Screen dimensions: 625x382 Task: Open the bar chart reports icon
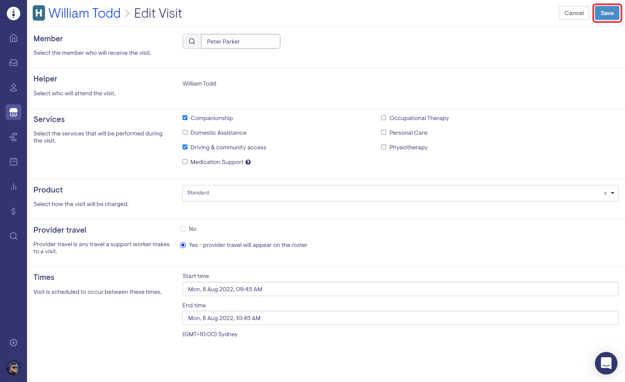[x=14, y=186]
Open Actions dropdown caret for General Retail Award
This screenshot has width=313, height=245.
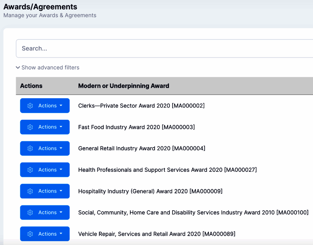coord(61,148)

##########

§ What the exercise asks
Give back every record exactly, dropping its pictures.

§ Task response
Screen dimensions: 625x382 Task: Open the bar chart reports icon
[x=14, y=186]
Open Actions dropdown caret for General Retail Award
This screenshot has width=313, height=245.
coord(61,148)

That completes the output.